Handwriting a neural net, part 7 - Calculus cheat sheet
What I want to show now are some basic calculus shortcuts that everyone can use to take derivatives of functions.
These shortcuts are a series of rules. There are mathematical proofs for all these rules, but instead of showing you all of them, we’re just going to look at the end result to help us with handwriting our neural net’s back propagation.
The Power Rule
Remember how one of our functions was y = x²
The derivative of that is y = 2x, again, the derivative means the graphing function of all the values of the slopes of x².
The shortcut when it come to exponents is this. For something like x^2, take the exponent number, and put it in front and multiply it, so that first it becomes 2x². Next subtract 1 from the exponent number. This becomes 2x¹. But x¹ is just x. So 2x¹ becomes 2x.
Let’s try it with x³. That gives us 3x².
Now let’s try it with x⁴. That gives us 4x³.
What about 3x³. Well we take the two and multiple, and subtract from the exponent.
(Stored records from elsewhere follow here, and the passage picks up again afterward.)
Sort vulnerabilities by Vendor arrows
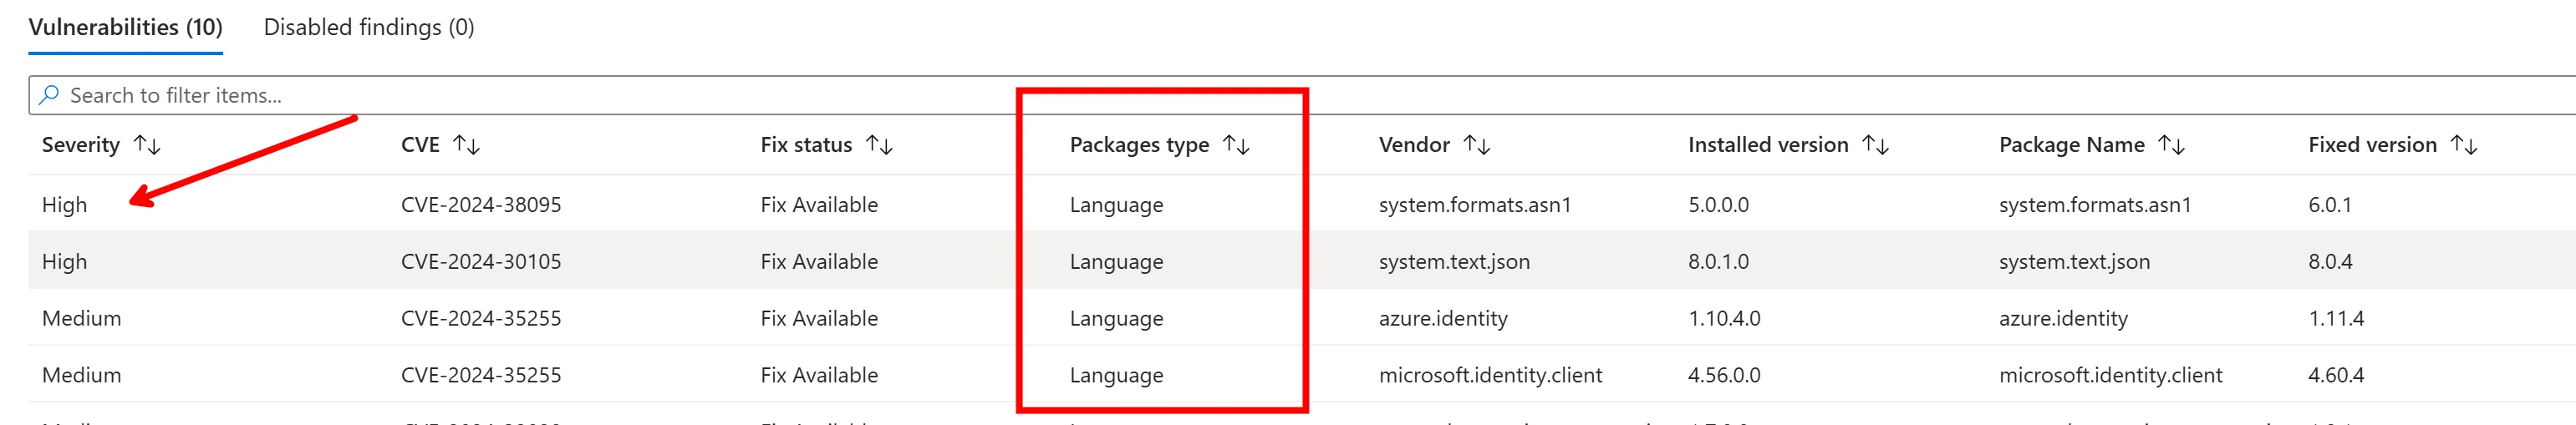Image resolution: width=2576 pixels, height=425 pixels. click(1476, 145)
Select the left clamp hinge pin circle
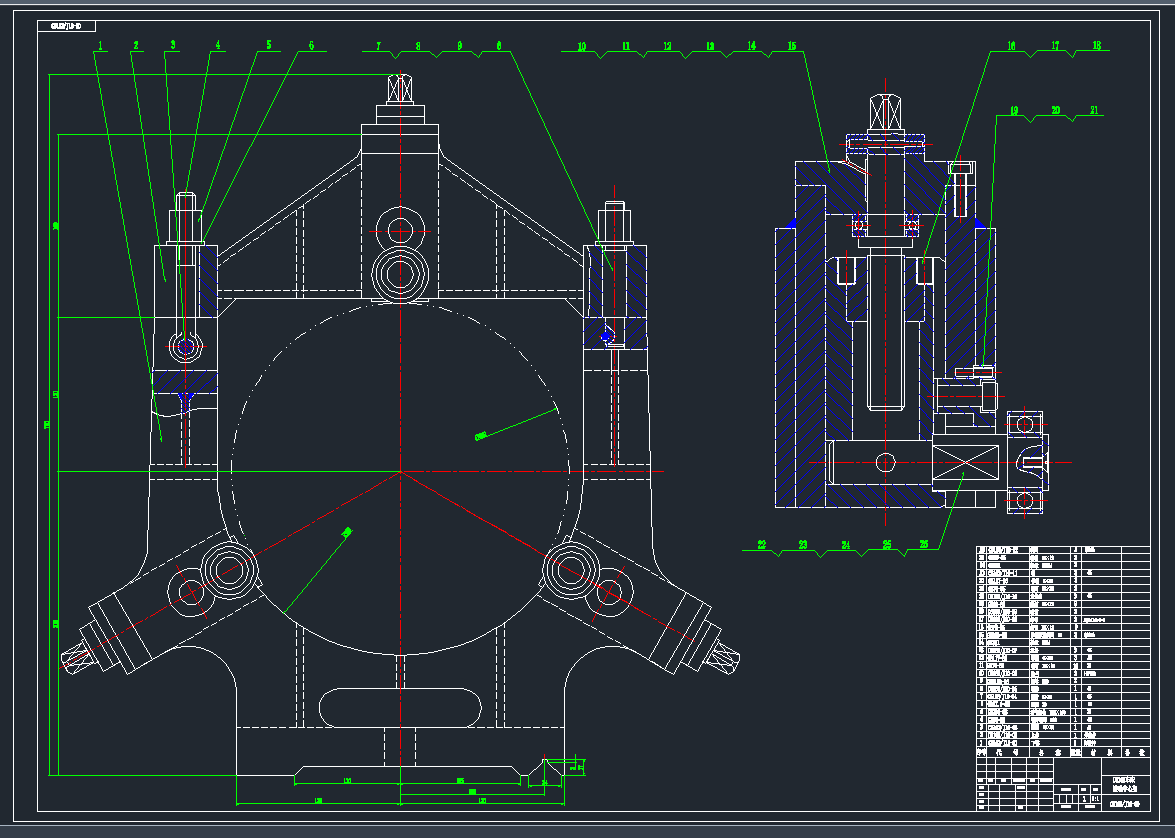This screenshot has height=838, width=1175. click(185, 347)
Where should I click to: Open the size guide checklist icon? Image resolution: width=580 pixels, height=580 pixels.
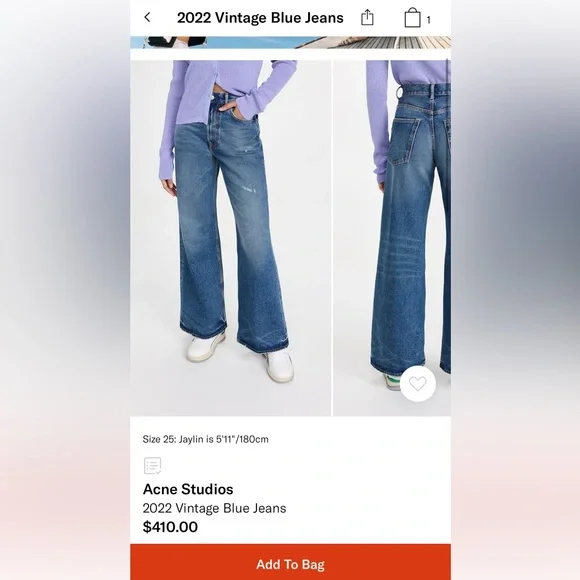[x=152, y=466]
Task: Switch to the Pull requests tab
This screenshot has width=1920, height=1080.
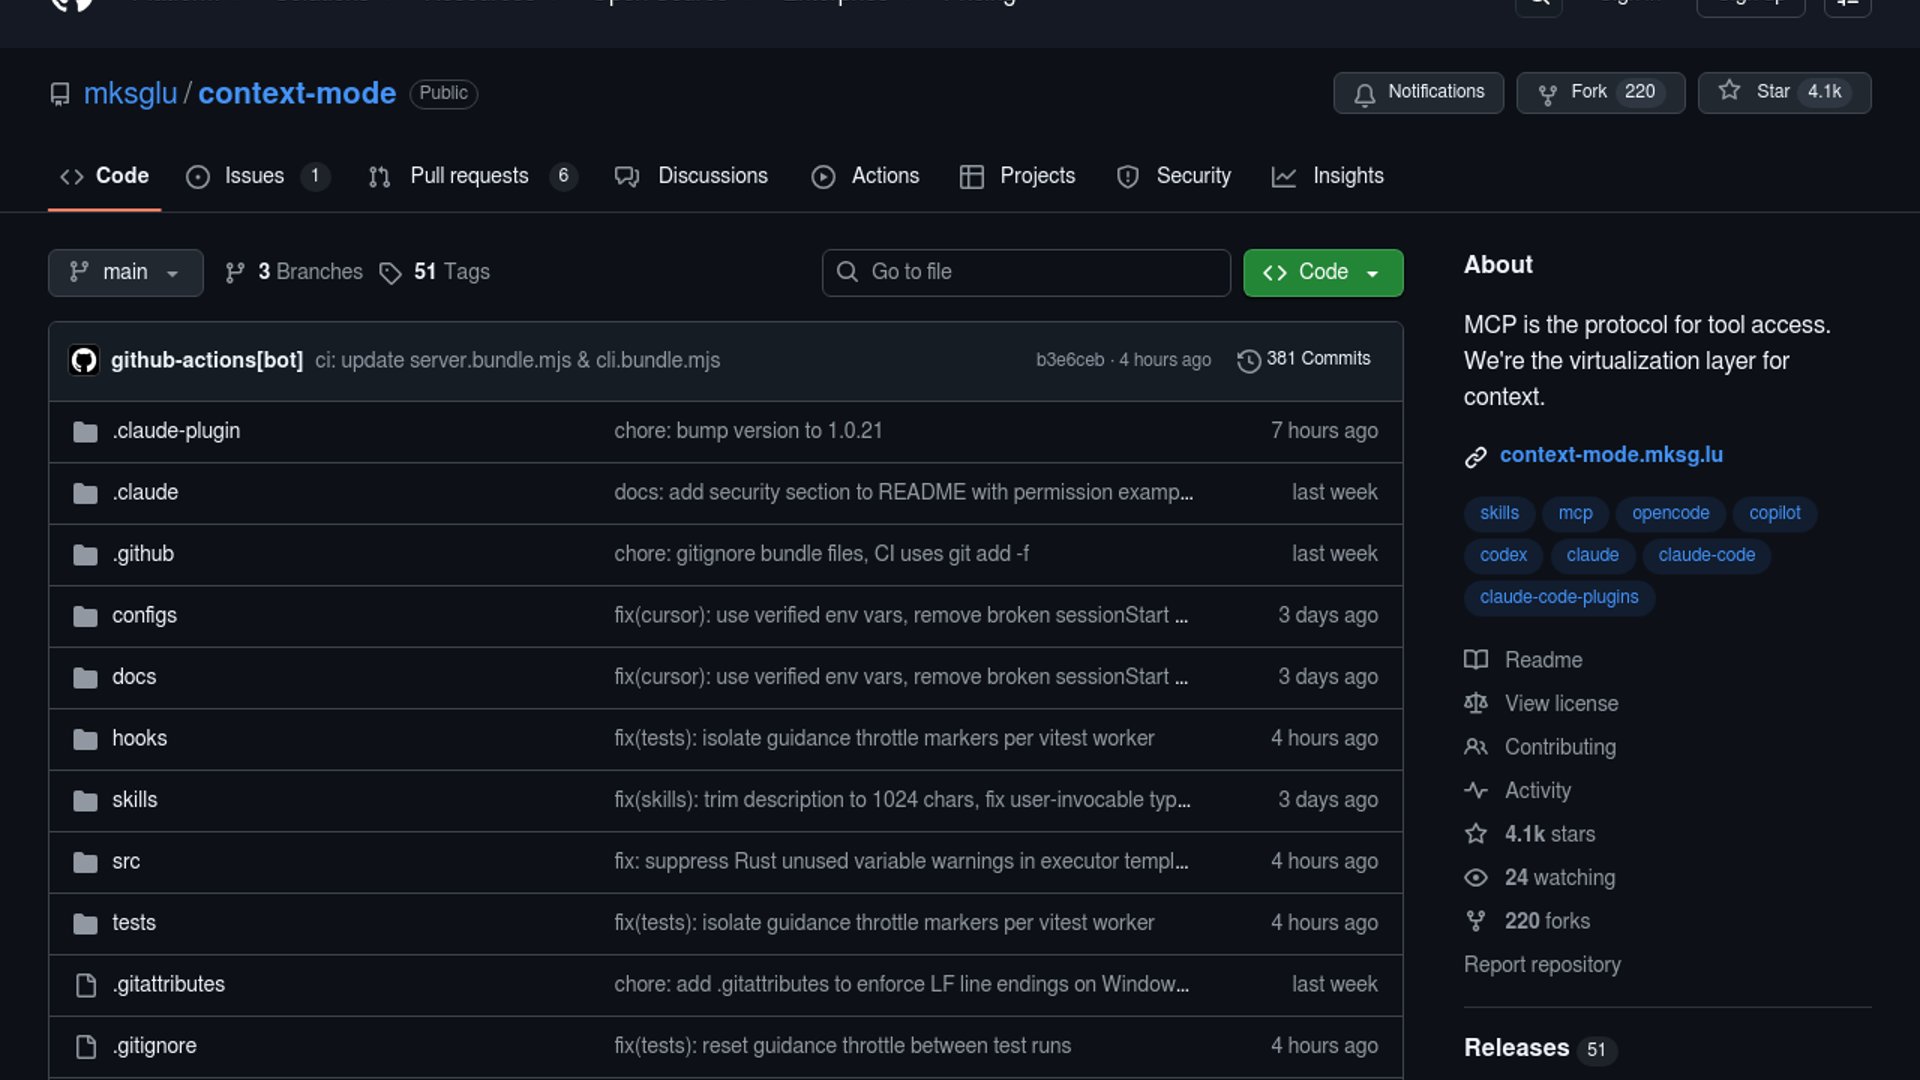Action: tap(468, 176)
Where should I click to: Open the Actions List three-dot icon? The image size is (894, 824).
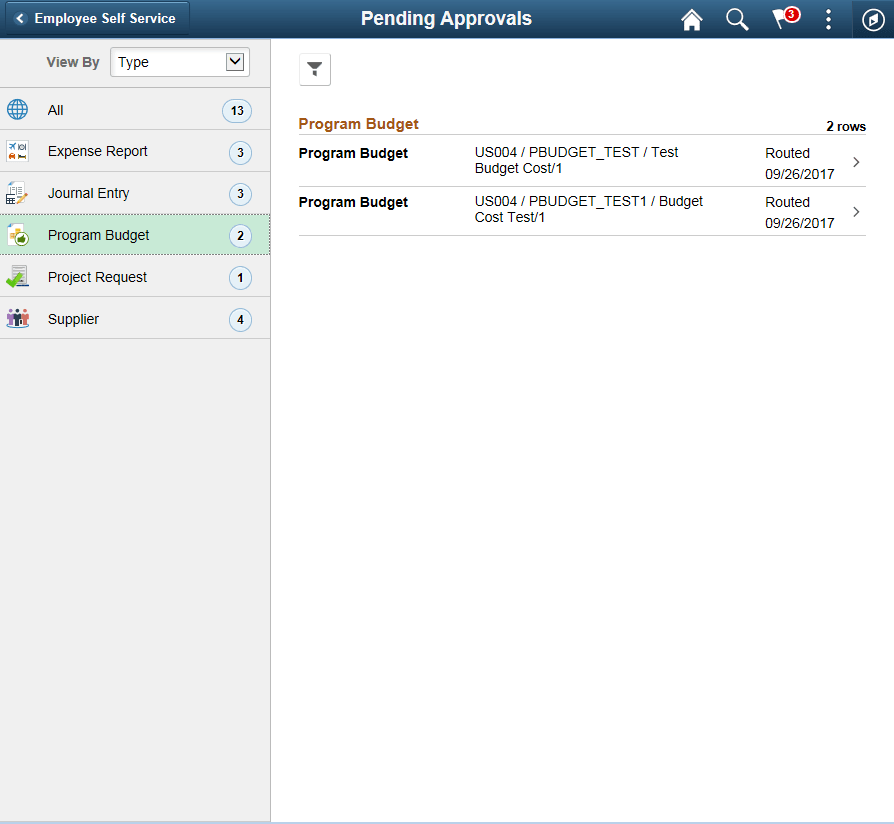point(828,19)
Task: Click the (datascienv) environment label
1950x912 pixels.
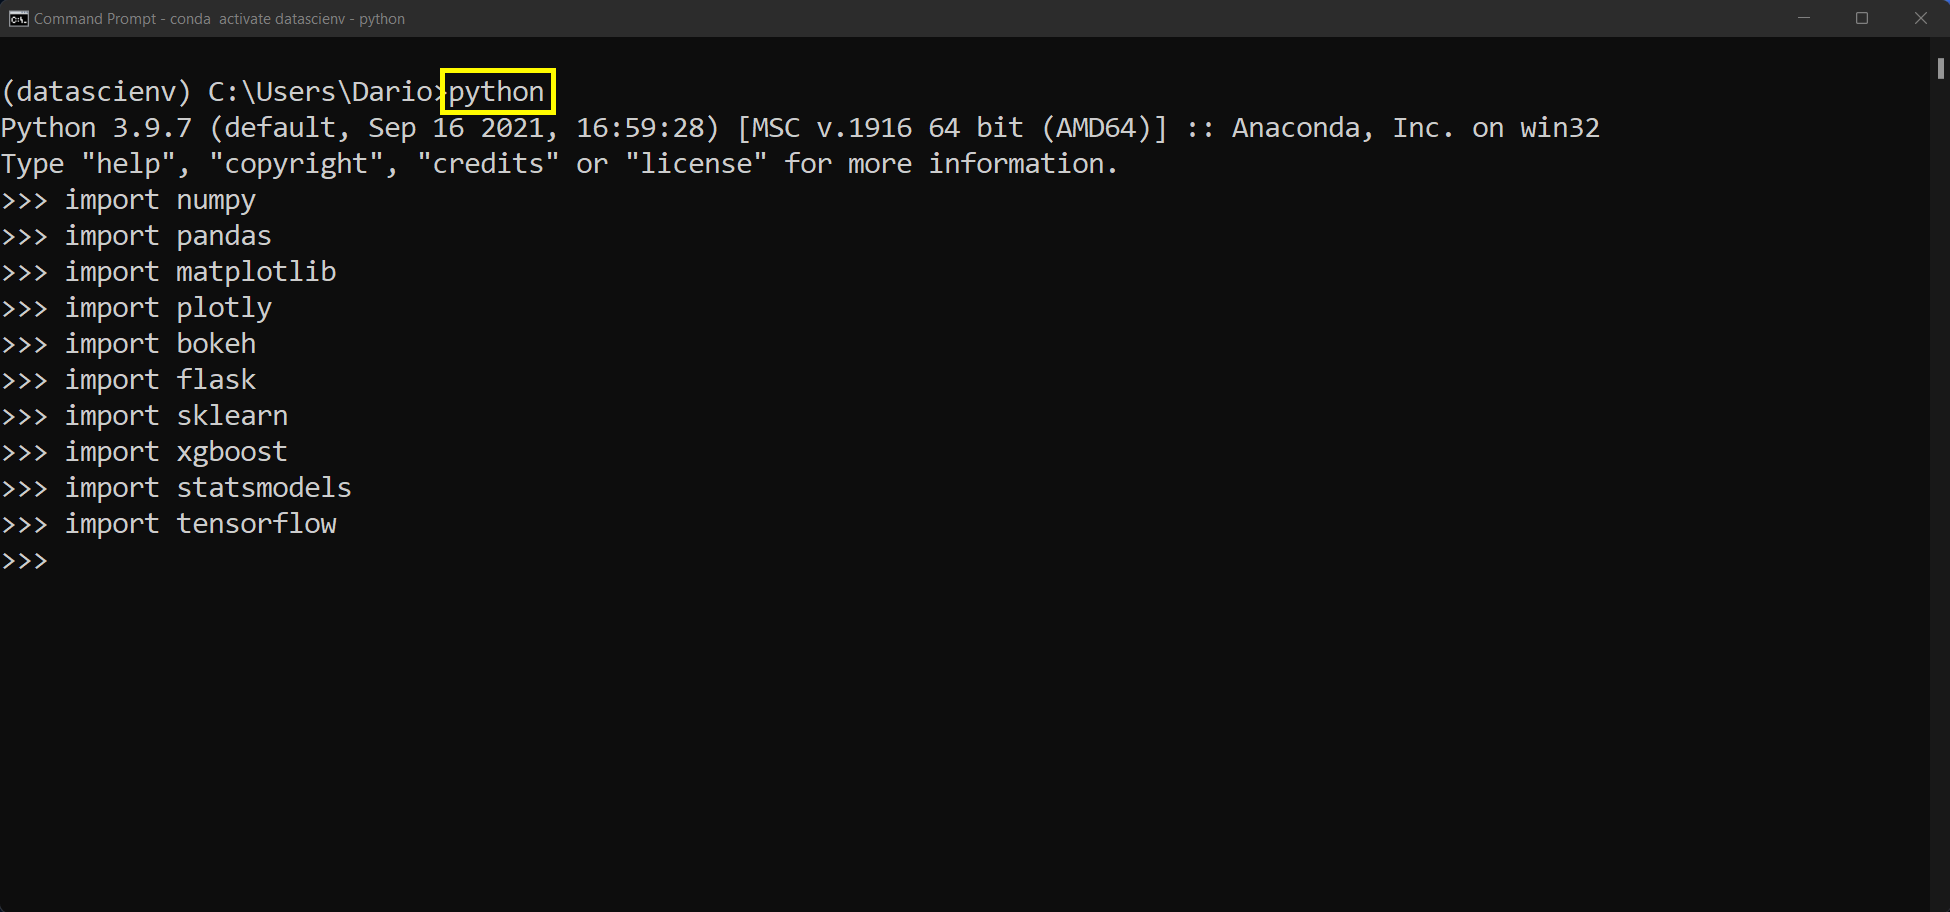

So that gives us 3*3x², or 9x².
It’s a powerful rule!
You might be wondering, so we said in our first example 2x is the same as 2x¹.
What if after taking the derivative of x², which gives us 2x¹, we wanted to take the derivative again, this time of 2x¹.
Well that gives us 1 * 2x⁰. And x⁰ is always equal to 1, so that gives us 1 * 2(1), which just gives us 2.
This makes sense when we take the derivative of a straight, sloped line. The straight line, all along the line, has the exact same slope. So the derivative is just a single value.
And what happens if we take the derivate yet again? This time on 2? It simply goes away. There is not slope of a flat line along 2. It has 0 slope.
So if we have a big equation like 2x⁴ + 3x +4, we can easily take the derivative of x.
The first part becomes 6x³. The next part becomes 3, and then the 4 goes away. So we get 6x³ + 3. And if we take the derivative of that we get 18x², because the 3 by itself goes away. And if we take the derivative of that we get 36x. Then we get 36. And then we get nothing.
The Product Rule
Let’s say that we have three different functions. In fact we already had an example with three different functions.
Our example of 2x⁴ + 3x +4 could be considered 3 different functions added together.
But let’s take away the 4 and just say that we have two different functions.
Let’s say (x²) *. 3x, and we want to take the derivative. It would be great if it worked like the product rule where we say 2x * 3 or something, but that’s not how it works with multiplication and division.
So again, we have x² * 3x.
The product rule says that you take the derivative of the first function times the second function, and then add that to the first function times the derivative of the second function.
That’s a lot to say, so let’s write it a different way. Let’s say that f is our first function and g is our second function. Let’s say f’ means the derivative of the first function, and g’ is the derivative of the second function.
So (f*g)’ is what we’re after, the derivative of the first function times the second function.
(f * g)’ = f’ * g + f * g’
That a way of writing out what I said above.
Let’s write out our example
(x² * 3x)’ = ((x²)’ * 3x) + (x² * (3x)’)
= (2x * 3x) + (x² * 3)
= 6x² + 3x²
We can test our result be rewriting the original derivative in a way that uses only the product rule
x² * 3x = 3x³
The derivative of 3x³ = 9x²
So why didn’t we just adjust our formula and use the power rule every time? Sometimes there are functions that use different numbers and patterns where we can’t use the power rule directly, but we still need to take the derivative to two functions that are multiplied by each other.
The Chain Rule
Finally we’re going to use a rule called the chain rule.
Let’s take a function like this:
y = (2x -1)²
We can look at this as two separate functions inside of each other
z = 2x -1
And y = z²
So we have function z, and function y. And function z is sort of inside function y. Function z is being used as a parameter (which is another word for input), for function y.
In these cases what we do is solve the derivative of the outside function first, and then multiply that times the derivative of the second function.
So for y = (2x -1)², let’s take the derivative of the y, the outside part, first.
y = z², so the derivative of y is y = 2z. And then we substitute (2x-1) for z and we get y = 2(2x -1).
And finally we multiply that part by the derivative of the inside function.
So the inside function in this case was z. And z = 2x -1. And the derivative of z = 2.
So we multiply the inside derivative by the outside derivative and we get
2(2x -1) * 2
Which equals = 8x - 4.
There are other handy things to remember about derivatives when you’re doing calculus in the real world.
Like the derivative of:
sin(x) = cos(x)
cos(x) = -sin(x)
-sin(x) = -cos(x)
-cos(x) = sin(x)
(If you don’t remember for trigonometry, the sine is taking the angle of a right angle triangle and dividing opposite over the hypotenuse, and cosine is adjacent over the hypotenuse. Here is a handy page with more about that https://www.mathsisfun.com/sine-cosine-tangent.html).
And the derivative of e^x is e^x. That’s right. The meta slope of e^x is the slope of e^x. I told you that e is a trippy number!